Por sugestão do deputado Paulo Rubem Santiago (PT), o Grande Expediente da reunião de ontem, foi dedicado ao debate sobre o lançamento do livro Desafios do Crédito Popular, uma produção coletiva do Centro Josué de Castro (CJC). A iniciativa tem como objetivo discutir a ampliação da oferta e da qualidade do microcrédito, instrumento fundamental para geração de emprego e renda. Foram analisados dois projetos: o Programa de Geração de Emprego e Renda (Proger) Informal, mantido com recursos do Fundo de Amparo ao Trabalhador (FAT) e o Fundo Rotativo de Ação da Cidadania do Recife Metropolitano.
A pesquisa ouvir as queixas e sugestões de 700 empreendedores de quatro cidades: Recife, Cabo de Santo Agostinho, Camaragibe e Itamaracá, que representam uma amostra significativa da Região Metropolitana. Eles receberam assessoria e participaram de oficinas.
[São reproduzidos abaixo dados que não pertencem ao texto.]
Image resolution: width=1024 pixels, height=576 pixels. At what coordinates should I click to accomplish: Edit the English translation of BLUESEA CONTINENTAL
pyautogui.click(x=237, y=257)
A principal reclamação apresentada foi a da falta de crédito contínuo para garantir a produção sistematizada o ano todo.
“Para nossa satisfação a questão da distorção na oferta do crédito, com a disponibilidade sazonal, está sendo superada nos bancos do povo das prefeituras de Recife e de Olinda e na Agência do Trabalho no atendimento à área metropolitana”, comemorou Alzira Medeiros, pesquisadora que ficou responsável pela apresentação do livro.
Também foram tratados problemas como as exigências dos bancos para conceder crédito, as altas taxas de juros e a burocracia de acesso aos recursos. Na abertura do debate, Santiago lembrou que a realidade continua cruel para quem deseja produzir já que os juros sobem muito e o crédito fica mais escasso e caro. Lembrou que o diagnóstico apresentado pelo Centro Josué de Castro com o livro, pretende contribuir para construção do crédito popular na perspectiva de assegurar políticas públicas dignas para integrar parcela significativa da população excluída. O deputado Ranilson Ramos (PPS) parabenizou Santiago e o CJC pela iniciativa do debate e o lançamento do livro e destacou a importância de um isenção de tributos federais para a manutenção dos setores informais, que absorvem muita mão-obra.